It has been almost impossible to ignore the media circus surrounding the attempted child removal involving Brisbane mother, Sally Faulkner and the 60 Minutes television crew in Beirut, Lebanon.

Although the precise details of this matter remain unclear, it is known that Ms Faulkner travelled to Lebanon with a team from Child Abduction Recovery International (CARI) and a television crew in an attempt to forcibly return her two children to Australia.

This was unsuccessful and instead resulted in Ms Faulkner, the CARI team and the 60 Minutes crew being arrested and charged with what has been reported as kidnapping, physical assault, hiding information and criminal conspiracy.

After nearly two weeks, Ms Faulkner’s former partner, Mr Elamine, allegedly agreed to a settlement by which Ms Faulkner and the 60 Minutes crew were released and which involved Ms Faulkner giving up her right to pursue further parenting proceedings in Australia.

However, the CARI team remained in detention and recently was denied bail by the Lebanese courts.

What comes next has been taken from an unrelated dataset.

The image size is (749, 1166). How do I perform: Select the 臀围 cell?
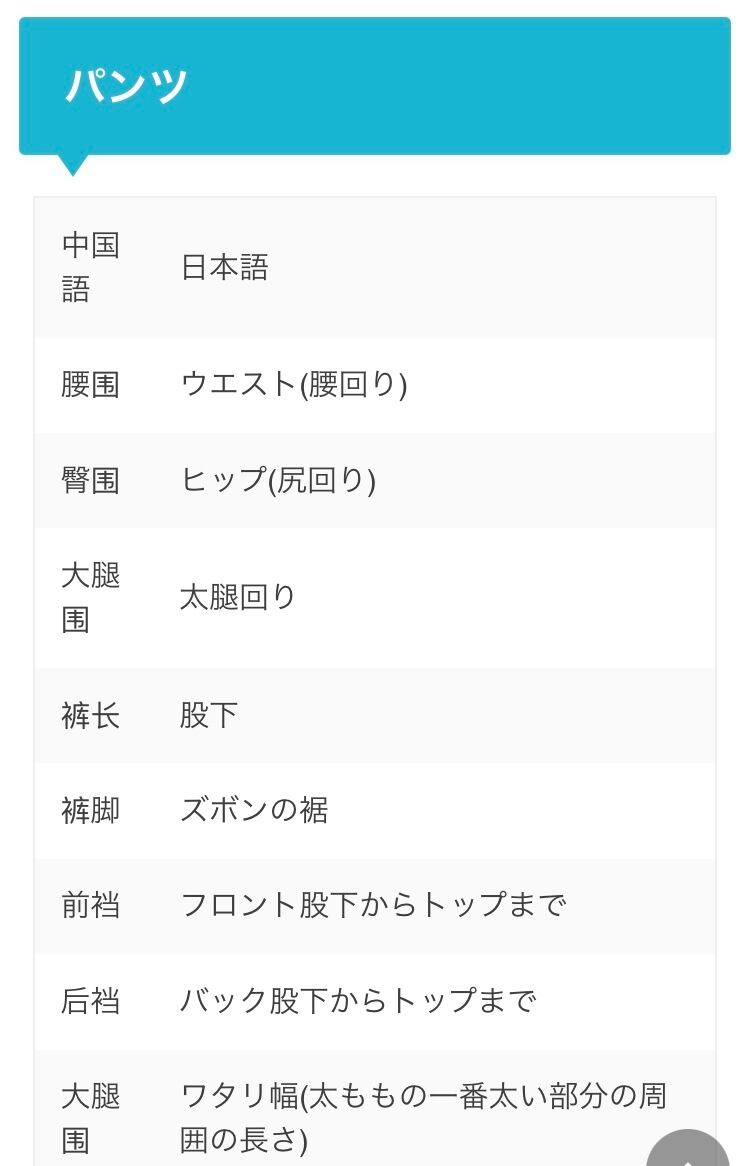tap(90, 481)
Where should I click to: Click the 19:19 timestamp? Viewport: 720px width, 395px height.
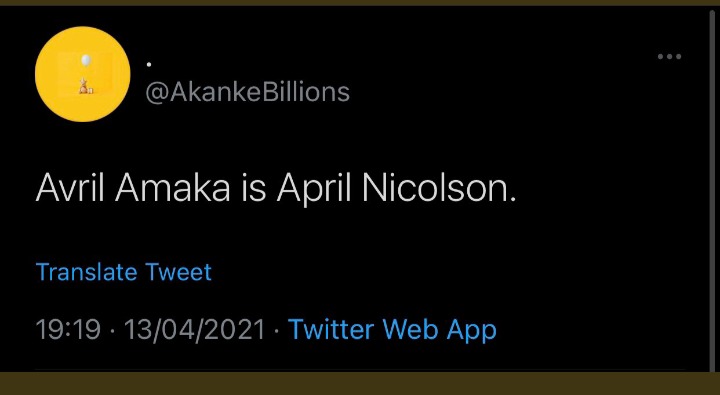68,330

This story has left many parents asking – how did this happen and how do I prevent this happening to me? In short, the challenge arose because Lebanon is not a signatory to any of the treaties or agreements to which Australia is a party which deal with cross-border parenting issues.

It has been reported in the media that Mr Elamine took the children from Australia to Lebanon for a holiday but then refused to return them at the conclusion of the holiday. If that is true, then had Lebanon been a signatory to theConvention on the Civil Aspects of International Child Abduction, commonly known as the “Hague Convention”, there would have been mechanisms by which the Australian and Lebanese authorities could have sought court orders in Lebanon for the immediate return of the children to Australia. Unfortunately, Lebanon is not a party to that treaty and so that option was not available.

Another protective measure for those navigating an international co-parenting arrangement is to obtain orders in Australia which clearly define when children are to spend time in each of their parents’ home countries. Depending on which other country is involved, such orders may then be enforced overseas through a bilateral treaty or theConvention on Jurisdiction, Applicable Law, Recognition, Enforcement and Co-Operation in Respect of Parental Responsibility and Measures for the Protection of Children, commonly known as the ‘Child Protection Convention’. 

Unfortunately, Lebanon is not a party to any bilateral treaty with Australia or to the Child Protection Convention, meaning that Australian court orders have no legal effect in Lebanon.

Consequently, in Ms Faulkner’s case, once her children were in Lebanon, the only legal avenue open to have the children returned to her care was to commence court proceedings in Lebanon.

To prevent this happening to you, it is important that if your partner lives overseas and your children are to spend time with them there, that you obtain legal advice about whether that country is a signatory to key treaties or agreements and what your options would be if the children were retained. There are measures that can be taken to enforce parenting arrangements once children leave Australia, but many are only effective if taken before the children depart Australia

As the saying goes, prevention is better than cure.